_Problem to solve_
Could you restate the entries below word for word?

(Records from a data collection)
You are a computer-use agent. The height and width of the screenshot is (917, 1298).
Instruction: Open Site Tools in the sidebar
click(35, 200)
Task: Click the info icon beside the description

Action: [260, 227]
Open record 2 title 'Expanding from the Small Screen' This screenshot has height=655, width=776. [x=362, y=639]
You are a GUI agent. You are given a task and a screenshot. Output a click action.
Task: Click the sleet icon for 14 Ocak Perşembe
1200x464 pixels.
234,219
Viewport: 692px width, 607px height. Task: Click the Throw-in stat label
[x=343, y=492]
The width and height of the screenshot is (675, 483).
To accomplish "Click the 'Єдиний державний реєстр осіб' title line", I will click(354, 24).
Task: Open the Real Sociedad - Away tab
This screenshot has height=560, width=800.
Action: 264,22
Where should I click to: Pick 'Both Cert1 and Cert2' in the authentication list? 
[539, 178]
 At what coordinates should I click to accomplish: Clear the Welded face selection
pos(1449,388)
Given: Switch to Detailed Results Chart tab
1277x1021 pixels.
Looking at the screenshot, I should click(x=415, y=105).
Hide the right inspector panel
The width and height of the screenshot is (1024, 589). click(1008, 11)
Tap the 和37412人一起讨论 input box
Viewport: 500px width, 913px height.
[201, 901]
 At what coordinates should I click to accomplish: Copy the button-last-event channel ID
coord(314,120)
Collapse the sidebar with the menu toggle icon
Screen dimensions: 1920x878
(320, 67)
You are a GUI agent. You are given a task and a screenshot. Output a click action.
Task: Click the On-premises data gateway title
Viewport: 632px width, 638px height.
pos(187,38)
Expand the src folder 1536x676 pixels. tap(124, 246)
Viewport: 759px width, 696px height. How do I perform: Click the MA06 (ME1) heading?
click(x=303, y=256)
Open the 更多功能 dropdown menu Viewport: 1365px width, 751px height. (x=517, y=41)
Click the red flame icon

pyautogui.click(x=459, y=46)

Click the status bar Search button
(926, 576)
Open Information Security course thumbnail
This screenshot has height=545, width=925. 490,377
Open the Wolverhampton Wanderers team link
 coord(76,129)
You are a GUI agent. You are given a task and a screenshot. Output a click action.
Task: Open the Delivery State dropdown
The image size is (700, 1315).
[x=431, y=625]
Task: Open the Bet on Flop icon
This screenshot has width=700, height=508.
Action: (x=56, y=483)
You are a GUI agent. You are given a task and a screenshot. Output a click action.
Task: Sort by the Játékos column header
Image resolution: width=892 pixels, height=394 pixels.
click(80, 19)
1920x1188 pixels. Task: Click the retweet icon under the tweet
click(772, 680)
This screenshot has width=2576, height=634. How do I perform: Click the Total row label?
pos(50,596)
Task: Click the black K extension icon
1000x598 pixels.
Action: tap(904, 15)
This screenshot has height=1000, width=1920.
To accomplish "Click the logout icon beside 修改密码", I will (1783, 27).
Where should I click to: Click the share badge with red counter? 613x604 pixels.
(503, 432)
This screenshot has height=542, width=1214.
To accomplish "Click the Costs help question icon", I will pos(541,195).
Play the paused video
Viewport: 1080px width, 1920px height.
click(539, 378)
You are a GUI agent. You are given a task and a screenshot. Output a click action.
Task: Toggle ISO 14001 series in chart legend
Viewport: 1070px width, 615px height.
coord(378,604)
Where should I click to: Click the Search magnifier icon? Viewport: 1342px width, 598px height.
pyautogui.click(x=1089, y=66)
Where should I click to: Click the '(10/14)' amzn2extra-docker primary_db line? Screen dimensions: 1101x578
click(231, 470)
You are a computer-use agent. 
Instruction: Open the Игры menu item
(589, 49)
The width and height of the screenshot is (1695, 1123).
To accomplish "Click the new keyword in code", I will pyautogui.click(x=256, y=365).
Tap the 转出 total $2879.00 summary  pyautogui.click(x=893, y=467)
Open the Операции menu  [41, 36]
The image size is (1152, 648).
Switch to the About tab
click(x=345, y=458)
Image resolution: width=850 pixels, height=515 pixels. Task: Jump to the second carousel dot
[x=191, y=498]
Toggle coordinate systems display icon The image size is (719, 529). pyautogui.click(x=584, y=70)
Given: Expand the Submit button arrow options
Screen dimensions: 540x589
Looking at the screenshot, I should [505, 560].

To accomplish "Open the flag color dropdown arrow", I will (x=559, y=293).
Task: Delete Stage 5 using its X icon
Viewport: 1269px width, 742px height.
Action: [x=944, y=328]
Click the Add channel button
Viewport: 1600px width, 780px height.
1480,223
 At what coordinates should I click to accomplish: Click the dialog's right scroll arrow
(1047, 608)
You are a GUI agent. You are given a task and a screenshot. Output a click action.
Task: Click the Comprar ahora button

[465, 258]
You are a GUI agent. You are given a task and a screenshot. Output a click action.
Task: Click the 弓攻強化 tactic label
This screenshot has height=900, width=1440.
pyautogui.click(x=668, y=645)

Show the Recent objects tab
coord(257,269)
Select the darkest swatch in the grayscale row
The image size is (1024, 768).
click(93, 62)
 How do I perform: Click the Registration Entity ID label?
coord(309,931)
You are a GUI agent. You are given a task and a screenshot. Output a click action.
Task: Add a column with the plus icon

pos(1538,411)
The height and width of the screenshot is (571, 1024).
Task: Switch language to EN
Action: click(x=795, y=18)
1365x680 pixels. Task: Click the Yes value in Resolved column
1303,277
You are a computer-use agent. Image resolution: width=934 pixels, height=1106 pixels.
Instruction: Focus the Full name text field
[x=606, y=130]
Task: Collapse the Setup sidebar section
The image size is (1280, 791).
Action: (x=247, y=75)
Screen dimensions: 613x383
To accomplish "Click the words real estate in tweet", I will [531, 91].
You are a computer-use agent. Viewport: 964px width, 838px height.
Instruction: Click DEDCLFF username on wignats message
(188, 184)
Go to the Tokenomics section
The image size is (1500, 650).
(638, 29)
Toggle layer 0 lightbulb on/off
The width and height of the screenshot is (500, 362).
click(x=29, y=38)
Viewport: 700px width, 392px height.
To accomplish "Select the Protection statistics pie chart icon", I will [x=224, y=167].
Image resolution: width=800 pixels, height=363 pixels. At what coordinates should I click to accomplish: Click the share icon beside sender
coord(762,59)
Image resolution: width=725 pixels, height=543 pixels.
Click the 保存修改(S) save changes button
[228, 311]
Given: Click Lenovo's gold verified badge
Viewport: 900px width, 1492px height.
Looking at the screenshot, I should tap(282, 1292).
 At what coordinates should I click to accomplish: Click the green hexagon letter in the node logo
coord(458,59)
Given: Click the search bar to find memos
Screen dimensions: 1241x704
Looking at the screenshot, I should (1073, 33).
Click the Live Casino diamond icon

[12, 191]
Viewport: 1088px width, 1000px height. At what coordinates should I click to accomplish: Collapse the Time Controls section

_Solution to this exercise_
You are a computer-use agent. The height and width of the screenshot is (917, 1298).
Instruction: Open Site Tools in the sidebar
click(35, 200)
Task: Click the info icon beside the description

Action: [260, 227]
Open record 2 title 'Expanding from the Small Screen' This screenshot has height=655, width=776. [x=362, y=639]
You are a GUI agent. You are given a task and a screenshot. Output a click action.
Task: Click the sleet icon for 14 Ocak Perşembe
1200x464 pixels.
234,219
Viewport: 692px width, 607px height. Task: Click the Throw-in stat label
[x=343, y=492]
The width and height of the screenshot is (675, 483).
To accomplish "Click the 'Єдиний державний реєстр осіб' title line", I will click(354, 24).
Task: Open the Real Sociedad - Away tab
This screenshot has height=560, width=800.
Action: 264,22
Where should I click to: Pick 'Both Cert1 and Cert2' in the authentication list? 
[539, 178]
 At what coordinates should I click to accomplish: Clear the Welded face selection
pos(1449,388)
Given: Switch to Detailed Results Chart tab
1277x1021 pixels.
Looking at the screenshot, I should click(x=415, y=105).
Hide the right inspector panel
The width and height of the screenshot is (1024, 589). click(1008, 11)
Tap the 和37412人一起讨论 input box
Viewport: 500px width, 913px height.
[201, 901]
 At what coordinates should I click to accomplish: Copy the button-last-event channel ID
coord(314,120)
Collapse the sidebar with the menu toggle icon
Screen dimensions: 1920x878
(320, 67)
You are a GUI agent. You are given a task and a screenshot. Output a click action.
Task: Click the On-premises data gateway title
Viewport: 632px width, 638px height.
pos(187,38)
Expand the src folder 1536x676 pixels. tap(124, 246)
Viewport: 759px width, 696px height. How do I perform: Click the MA06 (ME1) heading?
click(x=303, y=256)
Open the 更多功能 dropdown menu Viewport: 1365px width, 751px height. (x=517, y=41)
Click the red flame icon

pyautogui.click(x=459, y=46)

Click the status bar Search button
(926, 576)
Open Information Security course thumbnail
This screenshot has height=545, width=925. 490,377
Open the Wolverhampton Wanderers team link
 coord(76,129)
You are a GUI agent. You are given a task and a screenshot. Output a click action.
Task: Open the Delivery State dropdown
The image size is (700, 1315).
[x=431, y=625]
Task: Open the Bet on Flop icon
This screenshot has width=700, height=508.
Action: (x=56, y=483)
You are a GUI agent. You are given a task and a screenshot. Output a click action.
Task: Sort by the Játékos column header
Image resolution: width=892 pixels, height=394 pixels.
click(80, 19)
1920x1188 pixels. Task: Click the retweet icon under the tweet
click(772, 680)
This screenshot has width=2576, height=634. How do I perform: Click the Total row label?
pos(50,596)
Task: Click the black K extension icon
1000x598 pixels.
Action: tap(904, 15)
This screenshot has height=1000, width=1920.
To accomplish "Click the logout icon beside 修改密码", I will (1783, 27).
Where should I click to: Click the share badge with red counter? 613x604 pixels.
(503, 432)
This screenshot has height=542, width=1214.
To accomplish "Click the Costs help question icon", I will pos(541,195).
Play the paused video
Viewport: 1080px width, 1920px height.
click(539, 378)
You are a GUI agent. You are given a task and a screenshot. Output a click action.
Task: Toggle ISO 14001 series in chart legend
Viewport: 1070px width, 615px height.
coord(378,604)
Where should I click to: Click the Search magnifier icon? Viewport: 1342px width, 598px height.
pyautogui.click(x=1089, y=66)
Where should I click to: Click the '(10/14)' amzn2extra-docker primary_db line? Screen dimensions: 1101x578
click(231, 470)
You are a computer-use agent. 
Instruction: Open the Игры menu item
(589, 49)
The width and height of the screenshot is (1695, 1123).
To accomplish "Click the new keyword in code", I will pyautogui.click(x=256, y=365).
Tap the 转出 total $2879.00 summary  pyautogui.click(x=893, y=467)
Open the Операции menu  [41, 36]
The image size is (1152, 648).
Switch to the About tab
click(x=345, y=458)
Image resolution: width=850 pixels, height=515 pixels. Task: Jump to the second carousel dot
[x=191, y=498]
Toggle coordinate systems display icon The image size is (719, 529). pyautogui.click(x=584, y=70)
Given: Expand the Submit button arrow options
Screen dimensions: 540x589
Looking at the screenshot, I should [505, 560].

To accomplish "Open the flag color dropdown arrow", I will (x=559, y=293).
Task: Delete Stage 5 using its X icon
Viewport: 1269px width, 742px height.
Action: [x=944, y=328]
Click the Add channel button
Viewport: 1600px width, 780px height.
1480,223
 At what coordinates should I click to accomplish: Click the dialog's right scroll arrow
(1047, 608)
You are a GUI agent. You are given a task and a screenshot. Output a click action.
Task: Click the Comprar ahora button

[465, 258]
You are a GUI agent. You are given a task and a screenshot. Output a click action.
Task: Click the 弓攻強化 tactic label
This screenshot has height=900, width=1440.
pyautogui.click(x=668, y=645)

Show the Recent objects tab
coord(257,269)
Select the darkest swatch in the grayscale row
The image size is (1024, 768).
click(93, 62)
 How do I perform: Click the Registration Entity ID label?
coord(309,931)
You are a GUI agent. You are given a task and a screenshot. Output a click action.
Task: Add a column with the plus icon

pos(1538,411)
The height and width of the screenshot is (571, 1024).
Task: Switch language to EN
Action: click(x=795, y=18)
1365x680 pixels. Task: Click the Yes value in Resolved column
1303,277
You are a computer-use agent. Image resolution: width=934 pixels, height=1106 pixels.
Instruction: Focus the Full name text field
[x=606, y=130]
Task: Collapse the Setup sidebar section
The image size is (1280, 791).
Action: (x=247, y=75)
Screen dimensions: 613x383
To accomplish "Click the words real estate in tweet", I will [531, 91].
You are a computer-use agent. Viewport: 964px width, 838px height.
Instruction: Click DEDCLFF username on wignats message
(188, 184)
Go to the Tokenomics section
The image size is (1500, 650).
(638, 29)
Toggle layer 0 lightbulb on/off
The width and height of the screenshot is (500, 362).
click(x=29, y=38)
Viewport: 700px width, 392px height.
To accomplish "Select the Protection statistics pie chart icon", I will [x=224, y=167].
Image resolution: width=800 pixels, height=363 pixels. At what coordinates should I click to accomplish: Click the share icon beside sender
coord(762,59)
Image resolution: width=725 pixels, height=543 pixels.
Click the 保存修改(S) save changes button
[228, 311]
Given: Click Lenovo's gold verified badge
Viewport: 900px width, 1492px height.
Looking at the screenshot, I should tap(282, 1292).
 At what coordinates should I click to accomplish: Click the green hexagon letter in the node logo
coord(458,59)
Given: Click the search bar to find memos
Screen dimensions: 1241x704
Looking at the screenshot, I should (1073, 33).
Click the Live Casino diamond icon

[12, 191]
Viewport: 1088px width, 1000px height. At what coordinates should I click to accomplish: Collapse the Time Controls section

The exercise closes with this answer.